Hanefî fıkıh bilginlerine göre, namazlar, şer’î hükmü açısından farz, vacip,
sünnet ve nâfile olmak üzere dört çeşittir.
Farz Namazlar
Farz namazlar farz-ı ayın ve farz-ı kifâî olmak üzere iki kısma ayrılır.
Günlük beş vakit namaz ile haftalık cuma namazı farz-ı ayındır. Günlük beş
vakit namaz, yükümlülük çağındaki her bir Müslümana ayrı ayrı farzdır.
Günlük farz namazlar, sabah iki, öğle dört, ikindi dört, akşam üç ve yatsı dört
olmak üzere bir günde toplam on yedi rekâttır. Farz-ı ayın olan haftalık cuma
namazı, cuma günü öğle vaktinde öğle namazı yerine iki rekât olarak kılınır.
Kendisine cuma namazı farz olmayan kişiler (mesela hanımlar) de gönüllü
olarak bu namazı kılınca ayrıca öğle namazı kılmazlar. Defin edilmeden önce
ölü için kılınan cenaze namazı ise farz-ı kifâyedir. Bu namaz bir kısım
Müslüman tarafından kılınınca, diğer Müslümanlardan sorumluluk kalkar.

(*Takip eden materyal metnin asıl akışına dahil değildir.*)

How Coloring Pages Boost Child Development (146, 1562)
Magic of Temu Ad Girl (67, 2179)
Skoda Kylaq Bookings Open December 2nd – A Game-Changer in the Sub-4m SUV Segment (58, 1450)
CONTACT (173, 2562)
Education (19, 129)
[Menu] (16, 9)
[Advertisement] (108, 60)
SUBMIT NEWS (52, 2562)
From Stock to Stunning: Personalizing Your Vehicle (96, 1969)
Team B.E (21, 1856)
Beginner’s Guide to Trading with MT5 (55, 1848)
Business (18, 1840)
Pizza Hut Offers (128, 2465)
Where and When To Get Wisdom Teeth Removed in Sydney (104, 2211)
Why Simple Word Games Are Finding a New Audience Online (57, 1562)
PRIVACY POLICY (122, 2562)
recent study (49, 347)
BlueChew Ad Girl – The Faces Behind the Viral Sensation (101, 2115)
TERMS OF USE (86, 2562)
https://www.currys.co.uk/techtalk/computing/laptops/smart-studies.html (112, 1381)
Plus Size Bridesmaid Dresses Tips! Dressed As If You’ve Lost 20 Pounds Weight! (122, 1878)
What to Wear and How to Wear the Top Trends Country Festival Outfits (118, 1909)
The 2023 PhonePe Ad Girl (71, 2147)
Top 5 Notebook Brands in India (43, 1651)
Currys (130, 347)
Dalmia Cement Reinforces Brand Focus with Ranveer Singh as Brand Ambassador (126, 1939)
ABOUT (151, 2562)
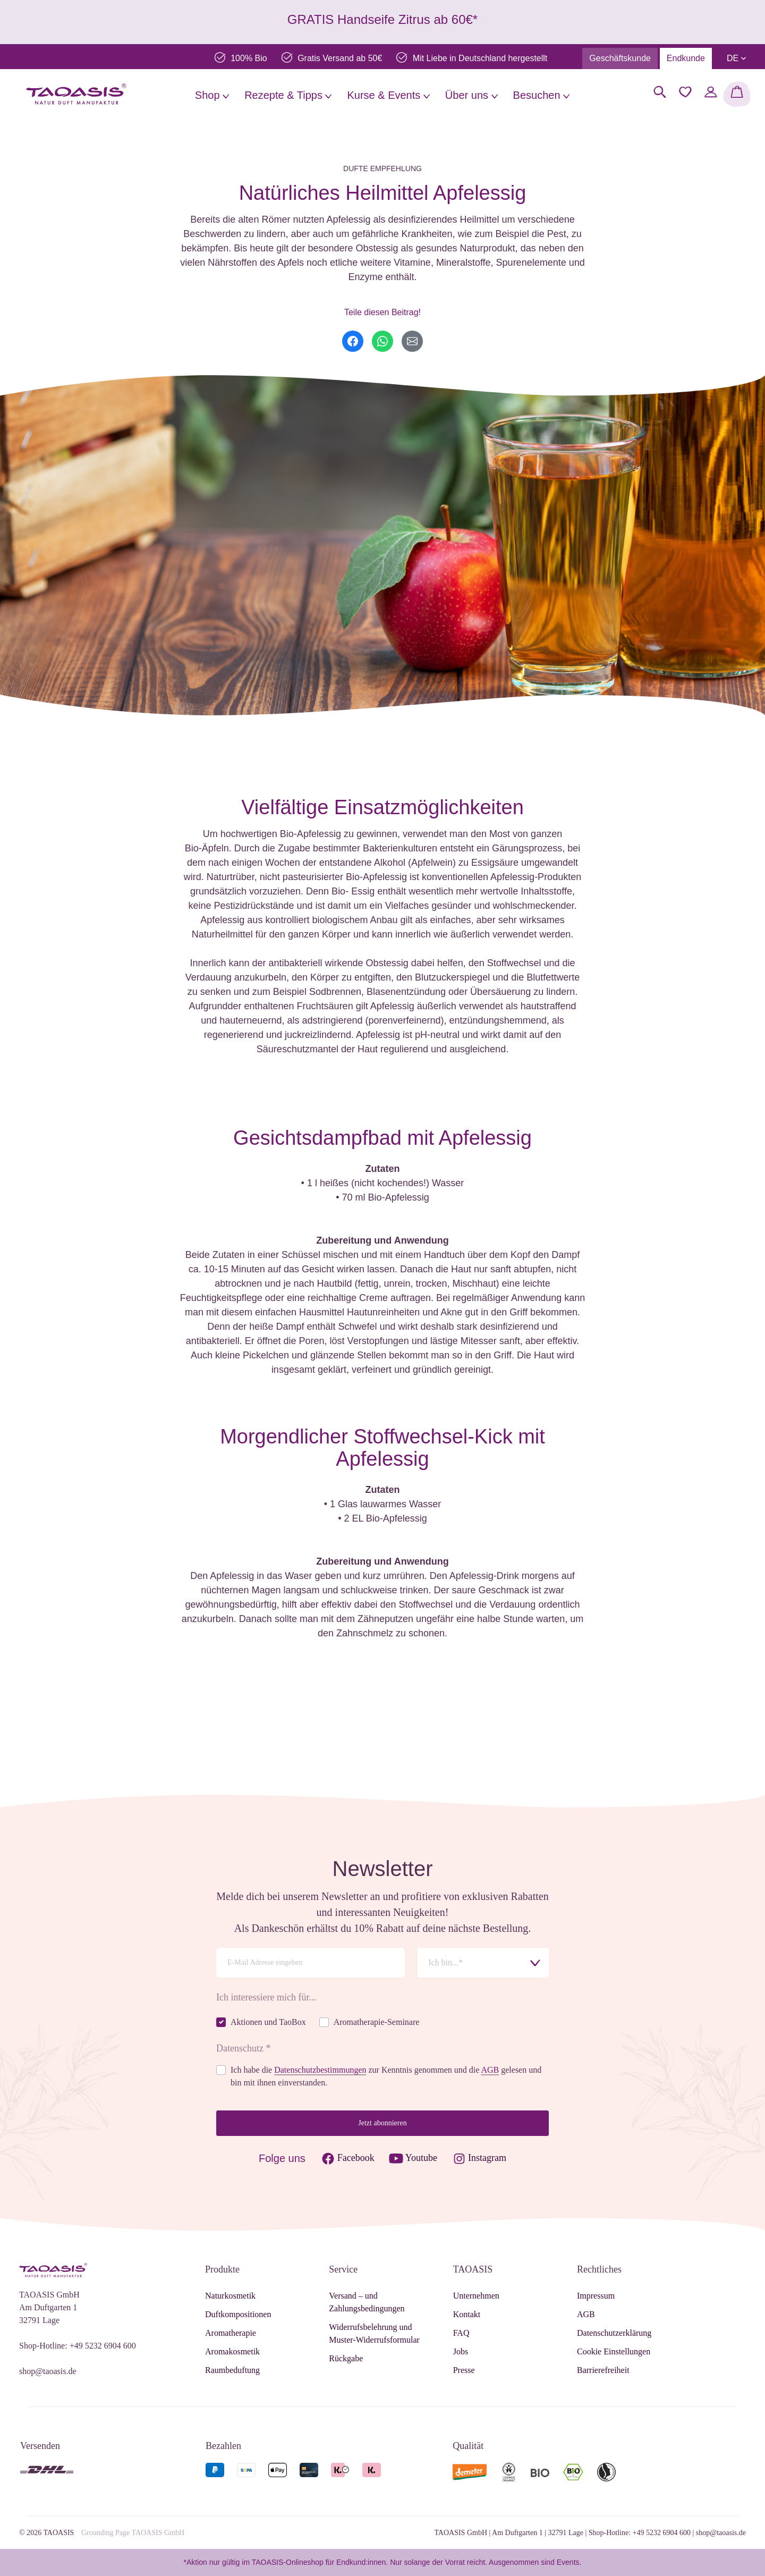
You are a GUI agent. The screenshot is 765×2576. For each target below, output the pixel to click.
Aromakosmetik (232, 2351)
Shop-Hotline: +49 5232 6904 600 (77, 2345)
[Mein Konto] (711, 92)
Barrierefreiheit (603, 2370)
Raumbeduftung (232, 2370)
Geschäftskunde (620, 58)
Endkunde (686, 58)
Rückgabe (346, 2358)
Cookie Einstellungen (613, 2351)
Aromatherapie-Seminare (377, 2021)
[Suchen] (660, 92)
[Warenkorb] (737, 94)
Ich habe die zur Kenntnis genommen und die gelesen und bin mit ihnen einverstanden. (386, 2076)
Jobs (460, 2351)
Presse (464, 2370)
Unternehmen (476, 2295)
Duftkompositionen (238, 2314)
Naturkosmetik (230, 2295)
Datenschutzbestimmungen (320, 2069)
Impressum (596, 2295)
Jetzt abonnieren (382, 2123)
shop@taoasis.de (47, 2371)
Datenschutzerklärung (614, 2332)
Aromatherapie (230, 2332)
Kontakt (467, 2314)
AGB (490, 2069)
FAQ (461, 2332)
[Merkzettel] (685, 92)
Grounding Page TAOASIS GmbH (132, 2533)
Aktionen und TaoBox (268, 2021)
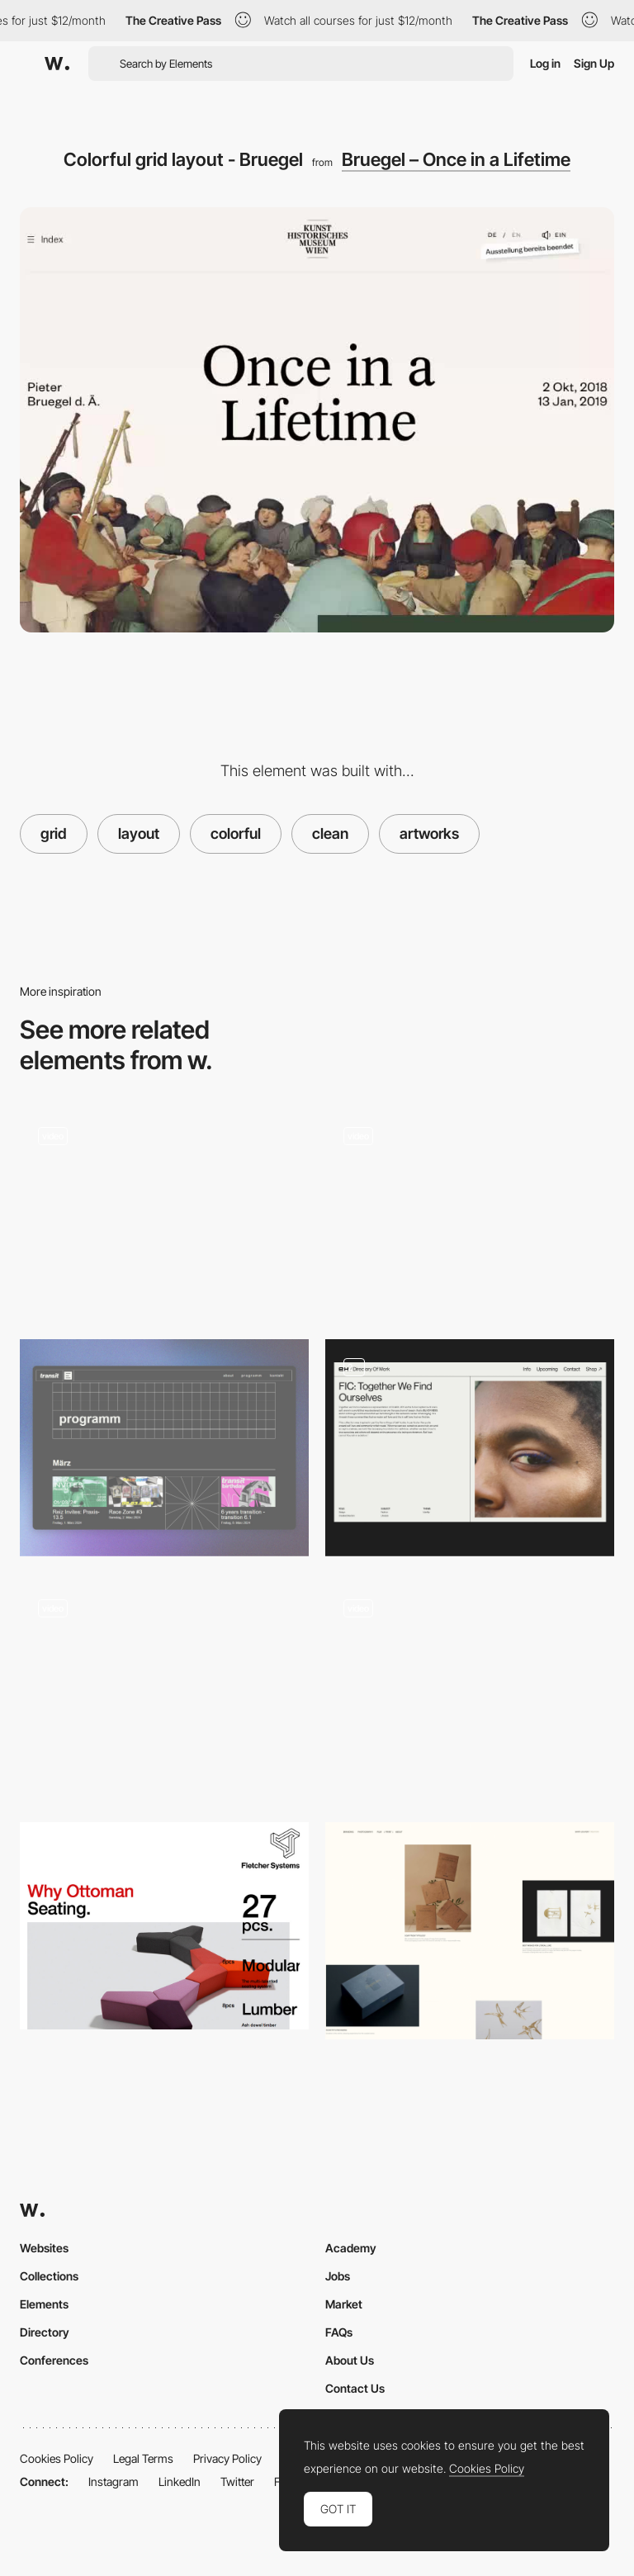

Rükû ve secdesi olmayan bir namaz olduğu için bu namazın rek‘atı yoktur.
Vacip Namazlar
Yatsı namazından sonra kılınan üç rekât vitir namazı ile ramazan ve kurban
bayramlarında ikişer rek‘at kılınan bayram namazları vacip namazlardır. Bu
namazlar, Şâfiî, Hanbelî ve Mâlikî mezheplerinde sünnet namazlar arasında
yer almakla birlikte, bu mezheplerde bayram namazlarının farz-ı kifâî olduğu
görüşü de vardır. Bir kimsenin kendi iradesiyle kılmayı adadığı nezir
namazları da vacip hükmündedir. Bu namazlar en az iki rek‘at olur. İki
rek‘at olan tavaf namazı da vaciptir.
Sünnet Namazlar
Bunlar, farz namazlardan önce veya sonra Hz. Peygamber’in sünnetine
uyularak kılınan namazlardır. Bunlara revâtib adı da veriler. Bunlardan bir
kısmı sünnet-i müekkede, bir kısmı da sünnet-i gayr-i müekkede olarak
isimlendirilir. Gayri müekked sünnetlere müstehab ve mendub da denir.
Sabah namazının farzından önce iki, öğle namazının farzından önce dört
farzından sonra iki, ikindinin farzından önce dört, akşam namazının farzından
sonra iki, yatsı namazının farzından önce dört farzından sonra iki rekât sünnet
kılınır. Ramazan ayında yatsı namazından sonra yirmi rek‘at kılınan terâvih
namazı da sünnet-i müekkede türünden bir namazdır. Cuma namazının
farzından önce kılınan dört rek‘at ilk sünneti, farzının hemen akabinde
kılınan dört rek‘at son sünneti vardır.
Nâfile Namazlar
Nâfile kelimesinin biri dar, diğeri geniş olmak üzere iki anlamı vardır. Nâfile
kelimesi geniş anlamıyla farz ve vacip namazların dışında kalan bütün
namazları ifade eder. Sünnet namazlar da bu kapsamda sayılır. Nâfile
kelimesi dâr anlamıyla ise farz, vacip ve sünnet namazların dışında kalan
namazları ifade eder. Bunlara reğâib, müstehab, mendub ve tatavvu‘
namazları da denir. Bu namazlara tahiyyetü’l-mescid, tesbih, istihâre gibi
nâfile namazlar örnek olarak verilebilir. Bunlar, Hz. Peygamber’in uygulamalarına
dayanılarak belirli zamanlarda veya bazı vesilelerle Allah’a
yaklaşmak ve sevap kazanmak amacıyla kılınan namazlardır. Nâfile
namazlar en az ikişer rekât kılınır. Bir hadiste, kulun ilk önce farz
namazlardan sorguya çekileceği ve farzların eksik olması halinde bunların
sünnet ve nâfile namazlarla tamamlanacağı belirtilmiştir (Buhârî, “Salât,”
188). Mümin, farz, sünnet, nâfile ayırımı yapmaksızın bütün bu ibadetleri
yerine getirmeli ve böylece âhirete hazırlık yapmalıdır.